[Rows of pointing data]
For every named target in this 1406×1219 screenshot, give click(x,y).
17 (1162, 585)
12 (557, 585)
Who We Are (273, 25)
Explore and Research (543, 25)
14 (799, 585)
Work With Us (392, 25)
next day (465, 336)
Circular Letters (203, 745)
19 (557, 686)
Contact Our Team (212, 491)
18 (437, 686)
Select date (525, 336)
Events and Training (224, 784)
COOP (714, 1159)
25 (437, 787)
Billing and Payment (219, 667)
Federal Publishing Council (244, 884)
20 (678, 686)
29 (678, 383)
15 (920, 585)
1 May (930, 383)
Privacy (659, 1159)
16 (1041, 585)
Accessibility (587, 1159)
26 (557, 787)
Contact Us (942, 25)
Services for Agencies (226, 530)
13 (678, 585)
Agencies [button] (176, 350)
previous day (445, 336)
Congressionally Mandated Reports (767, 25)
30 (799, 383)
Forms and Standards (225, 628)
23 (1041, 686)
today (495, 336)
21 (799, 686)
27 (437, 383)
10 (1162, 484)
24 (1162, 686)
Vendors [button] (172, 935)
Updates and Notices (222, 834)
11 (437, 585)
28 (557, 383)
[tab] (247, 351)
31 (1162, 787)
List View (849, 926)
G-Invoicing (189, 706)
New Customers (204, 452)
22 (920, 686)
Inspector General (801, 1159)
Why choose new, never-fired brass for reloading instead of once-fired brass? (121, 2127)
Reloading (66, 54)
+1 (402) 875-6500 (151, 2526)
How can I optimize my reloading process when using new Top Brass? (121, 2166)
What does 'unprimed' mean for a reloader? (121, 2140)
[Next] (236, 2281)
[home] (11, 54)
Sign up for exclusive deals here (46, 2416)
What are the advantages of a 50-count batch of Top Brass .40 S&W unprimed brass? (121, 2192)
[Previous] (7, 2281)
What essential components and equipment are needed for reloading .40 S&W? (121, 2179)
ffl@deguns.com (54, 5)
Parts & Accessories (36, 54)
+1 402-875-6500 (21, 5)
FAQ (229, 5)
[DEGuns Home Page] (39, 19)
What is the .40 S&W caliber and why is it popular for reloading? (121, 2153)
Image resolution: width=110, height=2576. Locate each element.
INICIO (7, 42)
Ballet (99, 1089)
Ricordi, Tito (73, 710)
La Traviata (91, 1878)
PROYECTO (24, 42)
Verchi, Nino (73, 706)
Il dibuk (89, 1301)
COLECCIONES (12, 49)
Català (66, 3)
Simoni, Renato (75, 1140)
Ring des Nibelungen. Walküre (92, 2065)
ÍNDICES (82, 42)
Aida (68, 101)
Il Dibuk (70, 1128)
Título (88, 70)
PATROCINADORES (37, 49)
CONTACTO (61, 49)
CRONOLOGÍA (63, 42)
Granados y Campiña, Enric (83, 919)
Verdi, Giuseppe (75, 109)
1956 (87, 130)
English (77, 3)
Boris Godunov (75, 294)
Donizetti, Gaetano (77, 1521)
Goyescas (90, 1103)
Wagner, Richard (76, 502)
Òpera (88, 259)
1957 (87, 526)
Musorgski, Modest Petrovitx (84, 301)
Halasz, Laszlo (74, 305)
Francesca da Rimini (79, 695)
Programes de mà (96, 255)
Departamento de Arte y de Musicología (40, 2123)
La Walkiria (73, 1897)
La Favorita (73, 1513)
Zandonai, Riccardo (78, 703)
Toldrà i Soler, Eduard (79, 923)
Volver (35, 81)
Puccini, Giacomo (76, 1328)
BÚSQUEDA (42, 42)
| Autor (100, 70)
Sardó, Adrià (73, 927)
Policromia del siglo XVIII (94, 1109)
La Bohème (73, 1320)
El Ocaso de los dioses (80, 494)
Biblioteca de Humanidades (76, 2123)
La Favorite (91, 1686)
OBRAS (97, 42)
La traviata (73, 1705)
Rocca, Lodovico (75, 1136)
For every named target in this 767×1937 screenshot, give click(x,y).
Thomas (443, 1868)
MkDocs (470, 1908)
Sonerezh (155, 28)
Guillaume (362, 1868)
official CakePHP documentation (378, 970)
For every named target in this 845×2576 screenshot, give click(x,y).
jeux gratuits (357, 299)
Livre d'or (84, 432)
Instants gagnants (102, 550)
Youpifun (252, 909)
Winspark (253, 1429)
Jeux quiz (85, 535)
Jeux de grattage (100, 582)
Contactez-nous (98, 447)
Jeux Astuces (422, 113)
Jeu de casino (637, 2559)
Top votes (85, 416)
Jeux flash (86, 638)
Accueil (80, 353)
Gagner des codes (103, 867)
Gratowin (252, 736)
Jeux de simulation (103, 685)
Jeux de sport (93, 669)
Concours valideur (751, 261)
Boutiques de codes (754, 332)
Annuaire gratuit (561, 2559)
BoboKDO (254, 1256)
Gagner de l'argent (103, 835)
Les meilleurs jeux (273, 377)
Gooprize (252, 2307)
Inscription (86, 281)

§ WRITTEN PROBLEM: Copy the data above word for word, from its first line through the line that contains "How can I optimize", and include that last line.

§ TASK RESPONSE:
For every named target in this 1406×1219 screenshot, give click(x,y).
17 (1162, 585)
12 (557, 585)
Who We Are (273, 25)
Explore and Research (543, 25)
14 (799, 585)
Work With Us (392, 25)
next day (465, 336)
Circular Letters (203, 745)
19 (557, 686)
Contact Our Team (212, 491)
18 (437, 686)
Select date (525, 336)
Events and Training (224, 784)
COOP (714, 1159)
25 (437, 787)
Billing and Payment (219, 667)
Federal Publishing Council (244, 884)
20 (678, 686)
29 (678, 383)
15 (920, 585)
1 May (930, 383)
Privacy (659, 1159)
16 (1041, 585)
Accessibility (587, 1159)
26 (557, 787)
Contact Us (942, 25)
Services for Agencies (226, 530)
13 (678, 585)
Agencies [button] (176, 350)
previous day (445, 336)
Congressionally Mandated Reports (767, 25)
30 (799, 383)
Forms and Standards (225, 628)
23 (1041, 686)
today (495, 336)
21 (799, 686)
27 (437, 383)
10 (1162, 484)
24 (1162, 686)
Vendors [button] (172, 935)
Updates and Notices (222, 834)
11 (437, 585)
28 (557, 383)
[tab] (247, 351)
31 (1162, 787)
List View (849, 926)
G-Invoicing (189, 706)
New Customers (204, 452)
22 (920, 686)
Inspector General (801, 1159)
Why choose new, never-fired brass for reloading instead of once-fired brass? (121, 2127)
Reloading (66, 54)
+1 (402) 875-6500 (151, 2526)
How can I optimize my reloading process when using new Top Brass? (121, 2166)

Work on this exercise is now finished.